Rewrite the stretch of lines from the start through the line containing "center [1410, 18].", replacing "element" with "item" and keeping everything else unchanged. Give only those lines.

START

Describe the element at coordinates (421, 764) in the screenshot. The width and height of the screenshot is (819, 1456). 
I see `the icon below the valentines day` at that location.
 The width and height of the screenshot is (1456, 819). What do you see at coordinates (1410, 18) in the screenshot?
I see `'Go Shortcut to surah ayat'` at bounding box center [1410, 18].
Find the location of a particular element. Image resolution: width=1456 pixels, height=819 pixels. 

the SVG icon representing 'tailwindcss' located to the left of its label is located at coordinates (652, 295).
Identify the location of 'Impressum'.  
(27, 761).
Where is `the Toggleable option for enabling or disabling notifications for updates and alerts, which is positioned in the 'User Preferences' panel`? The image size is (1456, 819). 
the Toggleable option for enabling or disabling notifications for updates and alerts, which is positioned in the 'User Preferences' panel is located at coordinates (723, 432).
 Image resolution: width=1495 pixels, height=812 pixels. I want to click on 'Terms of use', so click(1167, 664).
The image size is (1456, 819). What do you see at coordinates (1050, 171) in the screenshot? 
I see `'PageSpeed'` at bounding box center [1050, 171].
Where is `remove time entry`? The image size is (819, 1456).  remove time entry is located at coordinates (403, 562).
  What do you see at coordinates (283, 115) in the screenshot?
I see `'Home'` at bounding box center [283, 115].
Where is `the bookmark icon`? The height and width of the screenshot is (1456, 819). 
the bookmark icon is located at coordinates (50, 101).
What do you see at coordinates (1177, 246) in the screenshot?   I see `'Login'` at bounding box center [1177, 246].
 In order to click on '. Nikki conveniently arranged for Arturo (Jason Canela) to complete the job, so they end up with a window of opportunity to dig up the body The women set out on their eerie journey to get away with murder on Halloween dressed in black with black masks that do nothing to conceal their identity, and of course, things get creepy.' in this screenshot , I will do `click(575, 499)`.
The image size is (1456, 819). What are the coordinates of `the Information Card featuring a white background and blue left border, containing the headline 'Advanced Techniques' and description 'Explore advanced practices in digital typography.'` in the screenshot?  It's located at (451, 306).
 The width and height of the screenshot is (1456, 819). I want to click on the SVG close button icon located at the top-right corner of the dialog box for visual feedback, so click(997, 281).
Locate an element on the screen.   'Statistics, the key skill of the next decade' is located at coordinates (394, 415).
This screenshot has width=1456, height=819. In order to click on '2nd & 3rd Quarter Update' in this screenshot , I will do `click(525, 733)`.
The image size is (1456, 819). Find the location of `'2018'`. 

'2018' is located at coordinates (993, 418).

END

> **CORRECT RESULT**
Describe the item at coordinates (421, 764) in the screenshot. The width and height of the screenshot is (819, 1456). 
I see `the icon below the valentines day` at that location.
 The width and height of the screenshot is (1456, 819). What do you see at coordinates (1410, 18) in the screenshot?
I see `'Go Shortcut to surah ayat'` at bounding box center [1410, 18].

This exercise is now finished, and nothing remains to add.